ACTIVITY: Using the records below, write out again exactly the lines that begin at the line containing "Focus the block search field containing ボックス" and end at the line containing "Given: Open the 133 Quote Tweets list", and no other lines.

** TASK MATERIAL follows **

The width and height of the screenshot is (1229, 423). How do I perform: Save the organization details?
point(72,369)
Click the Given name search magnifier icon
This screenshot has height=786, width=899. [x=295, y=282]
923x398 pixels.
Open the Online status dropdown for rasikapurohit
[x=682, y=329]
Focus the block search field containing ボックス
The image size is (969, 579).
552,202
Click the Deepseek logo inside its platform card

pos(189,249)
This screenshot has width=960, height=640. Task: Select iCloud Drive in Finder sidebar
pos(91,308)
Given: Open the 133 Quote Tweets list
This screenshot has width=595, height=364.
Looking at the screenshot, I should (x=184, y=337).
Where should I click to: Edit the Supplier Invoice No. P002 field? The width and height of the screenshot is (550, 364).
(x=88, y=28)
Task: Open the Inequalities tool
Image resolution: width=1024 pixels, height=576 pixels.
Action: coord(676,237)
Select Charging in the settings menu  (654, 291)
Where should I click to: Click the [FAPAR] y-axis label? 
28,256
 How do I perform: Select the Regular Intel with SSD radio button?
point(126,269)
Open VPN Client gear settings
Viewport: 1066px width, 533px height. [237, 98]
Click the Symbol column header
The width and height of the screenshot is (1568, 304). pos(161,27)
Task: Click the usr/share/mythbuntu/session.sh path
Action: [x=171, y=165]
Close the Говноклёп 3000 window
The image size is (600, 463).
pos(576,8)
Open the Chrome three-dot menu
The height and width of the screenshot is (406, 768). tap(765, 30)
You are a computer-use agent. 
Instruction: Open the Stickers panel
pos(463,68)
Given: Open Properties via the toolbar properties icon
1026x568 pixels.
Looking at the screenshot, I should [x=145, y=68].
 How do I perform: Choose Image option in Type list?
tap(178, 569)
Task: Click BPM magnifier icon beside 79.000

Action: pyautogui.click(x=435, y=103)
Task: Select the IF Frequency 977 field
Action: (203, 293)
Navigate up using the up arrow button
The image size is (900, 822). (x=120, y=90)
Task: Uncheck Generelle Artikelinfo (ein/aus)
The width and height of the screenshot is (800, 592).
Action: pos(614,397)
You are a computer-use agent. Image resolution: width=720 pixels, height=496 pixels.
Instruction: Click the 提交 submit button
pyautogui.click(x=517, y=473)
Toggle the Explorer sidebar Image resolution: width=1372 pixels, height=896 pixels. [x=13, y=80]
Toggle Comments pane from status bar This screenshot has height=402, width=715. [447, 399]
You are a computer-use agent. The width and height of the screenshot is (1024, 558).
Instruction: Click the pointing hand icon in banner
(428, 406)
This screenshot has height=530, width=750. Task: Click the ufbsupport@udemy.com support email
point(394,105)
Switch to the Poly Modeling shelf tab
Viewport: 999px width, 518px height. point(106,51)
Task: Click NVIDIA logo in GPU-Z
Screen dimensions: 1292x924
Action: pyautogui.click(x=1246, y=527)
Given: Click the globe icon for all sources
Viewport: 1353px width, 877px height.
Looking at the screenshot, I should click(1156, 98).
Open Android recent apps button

** End of TASK MATERIAL **

TASK RESULT:
Focus the block search field containing ボックス
The image size is (969, 579).
552,202
Click the Deepseek logo inside its platform card

pos(189,249)
This screenshot has width=960, height=640. Task: Select iCloud Drive in Finder sidebar
pos(91,308)
Given: Open the 133 Quote Tweets list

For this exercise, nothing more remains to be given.